PROVIDED ENTRIES ->
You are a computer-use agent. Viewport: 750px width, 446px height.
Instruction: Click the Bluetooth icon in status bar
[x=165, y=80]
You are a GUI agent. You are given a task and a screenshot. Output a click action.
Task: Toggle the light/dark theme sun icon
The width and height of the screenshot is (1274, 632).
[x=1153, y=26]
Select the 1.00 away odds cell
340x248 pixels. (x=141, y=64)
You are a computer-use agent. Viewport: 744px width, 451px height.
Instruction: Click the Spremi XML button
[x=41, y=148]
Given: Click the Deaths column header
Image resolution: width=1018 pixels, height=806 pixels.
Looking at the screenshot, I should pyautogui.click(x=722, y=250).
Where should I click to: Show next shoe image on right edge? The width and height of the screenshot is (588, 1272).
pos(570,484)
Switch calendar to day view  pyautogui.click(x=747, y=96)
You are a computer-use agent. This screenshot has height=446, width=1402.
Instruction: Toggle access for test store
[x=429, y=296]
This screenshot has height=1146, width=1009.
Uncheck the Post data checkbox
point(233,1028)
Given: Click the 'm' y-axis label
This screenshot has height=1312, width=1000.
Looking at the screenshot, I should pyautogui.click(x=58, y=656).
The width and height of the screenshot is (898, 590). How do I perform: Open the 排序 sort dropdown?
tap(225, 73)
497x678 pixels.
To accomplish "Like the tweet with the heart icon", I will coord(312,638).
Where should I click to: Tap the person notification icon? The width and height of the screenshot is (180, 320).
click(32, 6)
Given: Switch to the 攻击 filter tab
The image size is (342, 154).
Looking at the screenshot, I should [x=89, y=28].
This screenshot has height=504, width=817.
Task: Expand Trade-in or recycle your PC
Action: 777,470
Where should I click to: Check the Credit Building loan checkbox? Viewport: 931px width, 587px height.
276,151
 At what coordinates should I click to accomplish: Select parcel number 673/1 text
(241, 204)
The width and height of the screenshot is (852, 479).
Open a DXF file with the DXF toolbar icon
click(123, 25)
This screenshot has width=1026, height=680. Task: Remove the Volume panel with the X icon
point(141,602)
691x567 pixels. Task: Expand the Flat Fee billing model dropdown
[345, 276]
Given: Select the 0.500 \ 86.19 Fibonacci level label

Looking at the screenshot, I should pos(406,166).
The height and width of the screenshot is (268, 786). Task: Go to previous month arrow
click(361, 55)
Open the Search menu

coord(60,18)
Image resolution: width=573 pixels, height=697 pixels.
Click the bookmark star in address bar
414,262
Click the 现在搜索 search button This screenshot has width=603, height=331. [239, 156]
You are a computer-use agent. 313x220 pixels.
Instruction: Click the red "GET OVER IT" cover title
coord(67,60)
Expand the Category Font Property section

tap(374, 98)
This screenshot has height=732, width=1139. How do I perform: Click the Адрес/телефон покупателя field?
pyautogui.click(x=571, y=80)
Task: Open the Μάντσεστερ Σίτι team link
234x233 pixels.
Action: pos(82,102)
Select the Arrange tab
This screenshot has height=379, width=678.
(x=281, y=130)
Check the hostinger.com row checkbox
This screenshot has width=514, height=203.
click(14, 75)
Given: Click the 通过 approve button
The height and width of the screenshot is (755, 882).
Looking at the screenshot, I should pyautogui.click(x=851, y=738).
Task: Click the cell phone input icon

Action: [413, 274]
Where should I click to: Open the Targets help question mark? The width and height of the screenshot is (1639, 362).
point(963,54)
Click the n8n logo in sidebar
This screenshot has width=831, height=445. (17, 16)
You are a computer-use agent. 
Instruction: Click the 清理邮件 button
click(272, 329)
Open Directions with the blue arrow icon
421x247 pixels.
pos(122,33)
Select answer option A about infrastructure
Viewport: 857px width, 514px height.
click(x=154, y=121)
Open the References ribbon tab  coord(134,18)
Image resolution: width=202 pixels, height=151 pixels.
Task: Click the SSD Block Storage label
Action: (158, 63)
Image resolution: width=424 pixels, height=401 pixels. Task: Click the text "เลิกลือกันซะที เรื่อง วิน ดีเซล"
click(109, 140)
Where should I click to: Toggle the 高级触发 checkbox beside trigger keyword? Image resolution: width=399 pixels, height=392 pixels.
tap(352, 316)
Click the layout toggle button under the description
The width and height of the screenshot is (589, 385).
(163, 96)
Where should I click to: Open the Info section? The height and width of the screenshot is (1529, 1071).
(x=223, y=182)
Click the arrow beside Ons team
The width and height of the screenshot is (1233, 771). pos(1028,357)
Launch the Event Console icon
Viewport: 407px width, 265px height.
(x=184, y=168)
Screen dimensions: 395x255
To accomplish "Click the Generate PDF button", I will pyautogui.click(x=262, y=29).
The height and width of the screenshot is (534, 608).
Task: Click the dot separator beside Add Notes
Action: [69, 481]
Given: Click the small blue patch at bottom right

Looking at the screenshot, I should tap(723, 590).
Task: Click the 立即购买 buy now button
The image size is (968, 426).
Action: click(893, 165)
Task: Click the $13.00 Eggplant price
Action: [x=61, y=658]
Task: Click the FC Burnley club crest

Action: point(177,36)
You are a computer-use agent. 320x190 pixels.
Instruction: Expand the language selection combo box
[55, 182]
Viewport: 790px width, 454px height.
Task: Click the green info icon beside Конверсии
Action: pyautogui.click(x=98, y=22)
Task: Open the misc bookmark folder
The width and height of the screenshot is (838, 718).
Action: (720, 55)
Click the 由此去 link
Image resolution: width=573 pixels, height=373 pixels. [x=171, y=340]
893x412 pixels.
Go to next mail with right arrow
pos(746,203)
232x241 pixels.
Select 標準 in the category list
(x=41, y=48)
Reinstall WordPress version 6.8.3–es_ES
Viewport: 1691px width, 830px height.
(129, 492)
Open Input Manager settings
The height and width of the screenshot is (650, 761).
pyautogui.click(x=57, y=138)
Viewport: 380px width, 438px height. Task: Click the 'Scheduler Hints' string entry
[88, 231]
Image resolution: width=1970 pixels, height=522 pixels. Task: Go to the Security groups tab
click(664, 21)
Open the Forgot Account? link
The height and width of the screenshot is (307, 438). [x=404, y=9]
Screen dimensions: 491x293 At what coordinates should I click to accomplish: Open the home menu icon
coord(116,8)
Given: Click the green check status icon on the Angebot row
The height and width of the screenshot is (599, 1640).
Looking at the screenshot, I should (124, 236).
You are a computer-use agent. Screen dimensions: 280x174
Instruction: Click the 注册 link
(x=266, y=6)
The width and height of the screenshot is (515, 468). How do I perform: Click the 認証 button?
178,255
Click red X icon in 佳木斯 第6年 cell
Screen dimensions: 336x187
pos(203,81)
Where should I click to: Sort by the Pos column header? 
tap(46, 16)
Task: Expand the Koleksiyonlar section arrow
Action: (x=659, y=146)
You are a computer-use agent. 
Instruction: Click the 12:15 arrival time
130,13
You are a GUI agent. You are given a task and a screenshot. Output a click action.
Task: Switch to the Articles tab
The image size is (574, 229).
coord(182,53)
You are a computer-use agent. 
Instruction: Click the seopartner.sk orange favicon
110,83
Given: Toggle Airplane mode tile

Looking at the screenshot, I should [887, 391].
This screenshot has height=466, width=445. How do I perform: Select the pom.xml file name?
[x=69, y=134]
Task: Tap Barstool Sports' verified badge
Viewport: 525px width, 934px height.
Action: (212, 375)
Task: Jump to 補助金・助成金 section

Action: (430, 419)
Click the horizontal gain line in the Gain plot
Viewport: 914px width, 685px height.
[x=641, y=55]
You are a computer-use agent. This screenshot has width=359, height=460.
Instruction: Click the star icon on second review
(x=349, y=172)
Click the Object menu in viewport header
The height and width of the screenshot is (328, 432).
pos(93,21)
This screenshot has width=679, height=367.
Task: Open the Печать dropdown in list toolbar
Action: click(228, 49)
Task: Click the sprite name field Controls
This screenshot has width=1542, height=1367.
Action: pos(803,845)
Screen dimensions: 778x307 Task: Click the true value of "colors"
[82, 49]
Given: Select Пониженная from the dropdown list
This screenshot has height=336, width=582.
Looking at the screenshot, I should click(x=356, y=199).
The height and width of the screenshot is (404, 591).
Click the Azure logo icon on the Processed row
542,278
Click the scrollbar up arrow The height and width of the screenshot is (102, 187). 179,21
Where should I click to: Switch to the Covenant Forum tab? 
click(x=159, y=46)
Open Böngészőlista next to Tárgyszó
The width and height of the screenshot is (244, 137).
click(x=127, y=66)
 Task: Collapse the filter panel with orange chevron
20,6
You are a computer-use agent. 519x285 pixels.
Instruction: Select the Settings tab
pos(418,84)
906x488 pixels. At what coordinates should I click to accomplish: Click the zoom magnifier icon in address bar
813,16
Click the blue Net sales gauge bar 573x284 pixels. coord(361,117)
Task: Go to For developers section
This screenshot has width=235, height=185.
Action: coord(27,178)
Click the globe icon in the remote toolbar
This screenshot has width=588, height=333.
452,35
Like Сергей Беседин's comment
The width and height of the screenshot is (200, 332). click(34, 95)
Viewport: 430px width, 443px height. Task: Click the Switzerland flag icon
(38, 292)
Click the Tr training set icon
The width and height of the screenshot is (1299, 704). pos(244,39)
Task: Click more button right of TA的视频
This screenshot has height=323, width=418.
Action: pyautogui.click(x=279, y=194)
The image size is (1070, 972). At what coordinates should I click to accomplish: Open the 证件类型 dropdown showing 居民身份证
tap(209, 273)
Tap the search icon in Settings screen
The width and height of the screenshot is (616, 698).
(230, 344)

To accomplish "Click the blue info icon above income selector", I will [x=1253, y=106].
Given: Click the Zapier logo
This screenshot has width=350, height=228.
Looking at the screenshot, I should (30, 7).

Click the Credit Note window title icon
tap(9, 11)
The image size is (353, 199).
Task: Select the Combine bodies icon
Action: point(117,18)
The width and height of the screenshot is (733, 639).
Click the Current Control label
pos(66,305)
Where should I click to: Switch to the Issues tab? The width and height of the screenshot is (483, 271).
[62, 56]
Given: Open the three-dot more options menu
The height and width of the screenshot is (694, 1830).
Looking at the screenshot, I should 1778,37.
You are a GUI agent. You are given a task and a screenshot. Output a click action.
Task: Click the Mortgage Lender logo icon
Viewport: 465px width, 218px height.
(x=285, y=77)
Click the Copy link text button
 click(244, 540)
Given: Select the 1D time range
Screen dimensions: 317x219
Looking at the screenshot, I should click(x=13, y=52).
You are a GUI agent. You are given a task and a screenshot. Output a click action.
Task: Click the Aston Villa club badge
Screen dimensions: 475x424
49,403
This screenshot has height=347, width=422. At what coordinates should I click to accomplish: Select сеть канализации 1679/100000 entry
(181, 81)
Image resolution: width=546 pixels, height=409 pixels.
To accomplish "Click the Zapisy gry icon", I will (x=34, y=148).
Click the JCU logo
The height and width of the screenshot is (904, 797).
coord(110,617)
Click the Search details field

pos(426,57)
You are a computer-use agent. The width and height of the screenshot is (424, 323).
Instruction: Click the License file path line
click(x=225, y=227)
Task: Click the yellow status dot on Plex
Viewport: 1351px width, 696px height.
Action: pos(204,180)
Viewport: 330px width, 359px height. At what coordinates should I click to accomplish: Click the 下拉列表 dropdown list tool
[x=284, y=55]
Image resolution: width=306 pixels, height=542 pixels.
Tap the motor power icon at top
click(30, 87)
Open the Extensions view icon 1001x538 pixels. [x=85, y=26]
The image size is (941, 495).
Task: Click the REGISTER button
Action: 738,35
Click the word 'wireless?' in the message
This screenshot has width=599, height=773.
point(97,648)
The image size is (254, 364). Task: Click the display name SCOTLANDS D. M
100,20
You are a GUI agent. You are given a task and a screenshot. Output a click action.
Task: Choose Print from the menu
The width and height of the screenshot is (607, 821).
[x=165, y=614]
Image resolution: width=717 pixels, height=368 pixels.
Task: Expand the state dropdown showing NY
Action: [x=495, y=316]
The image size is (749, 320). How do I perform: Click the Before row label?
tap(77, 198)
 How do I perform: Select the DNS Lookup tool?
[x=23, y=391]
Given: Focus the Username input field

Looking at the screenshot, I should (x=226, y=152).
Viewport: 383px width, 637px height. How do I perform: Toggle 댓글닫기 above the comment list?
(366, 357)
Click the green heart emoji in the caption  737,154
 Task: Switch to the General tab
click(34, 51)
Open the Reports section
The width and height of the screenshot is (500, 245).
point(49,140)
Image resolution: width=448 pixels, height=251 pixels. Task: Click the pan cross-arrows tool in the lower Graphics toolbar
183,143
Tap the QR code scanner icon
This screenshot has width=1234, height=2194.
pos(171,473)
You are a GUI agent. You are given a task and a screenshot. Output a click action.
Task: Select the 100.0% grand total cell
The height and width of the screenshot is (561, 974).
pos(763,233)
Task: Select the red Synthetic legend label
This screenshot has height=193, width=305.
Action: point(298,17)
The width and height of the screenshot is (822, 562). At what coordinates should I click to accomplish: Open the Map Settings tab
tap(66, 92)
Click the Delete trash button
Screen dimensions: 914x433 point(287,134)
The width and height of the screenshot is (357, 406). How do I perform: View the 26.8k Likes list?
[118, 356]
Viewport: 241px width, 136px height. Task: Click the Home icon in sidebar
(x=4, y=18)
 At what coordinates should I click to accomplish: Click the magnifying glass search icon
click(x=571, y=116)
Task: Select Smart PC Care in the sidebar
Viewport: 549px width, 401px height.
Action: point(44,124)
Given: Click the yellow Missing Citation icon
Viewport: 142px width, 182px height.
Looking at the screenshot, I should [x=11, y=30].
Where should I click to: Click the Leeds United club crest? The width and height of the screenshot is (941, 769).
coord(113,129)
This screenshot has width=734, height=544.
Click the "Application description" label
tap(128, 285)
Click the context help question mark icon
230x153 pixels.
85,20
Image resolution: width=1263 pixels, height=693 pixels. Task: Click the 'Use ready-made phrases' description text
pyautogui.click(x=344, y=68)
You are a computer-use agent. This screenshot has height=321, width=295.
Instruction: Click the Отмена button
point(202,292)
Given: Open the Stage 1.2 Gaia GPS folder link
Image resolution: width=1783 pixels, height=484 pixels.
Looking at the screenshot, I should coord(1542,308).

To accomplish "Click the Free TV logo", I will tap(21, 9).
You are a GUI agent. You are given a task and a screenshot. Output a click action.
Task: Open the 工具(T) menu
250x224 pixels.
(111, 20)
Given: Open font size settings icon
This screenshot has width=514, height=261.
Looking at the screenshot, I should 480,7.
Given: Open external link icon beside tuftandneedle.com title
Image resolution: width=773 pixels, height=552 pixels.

REQUIRED WORK -> In the entries above, find lines with "from" and copy each.

ANSWER BOX ->
Given: Select Пониженная from the dropdown list
Task: Choose Print from the menu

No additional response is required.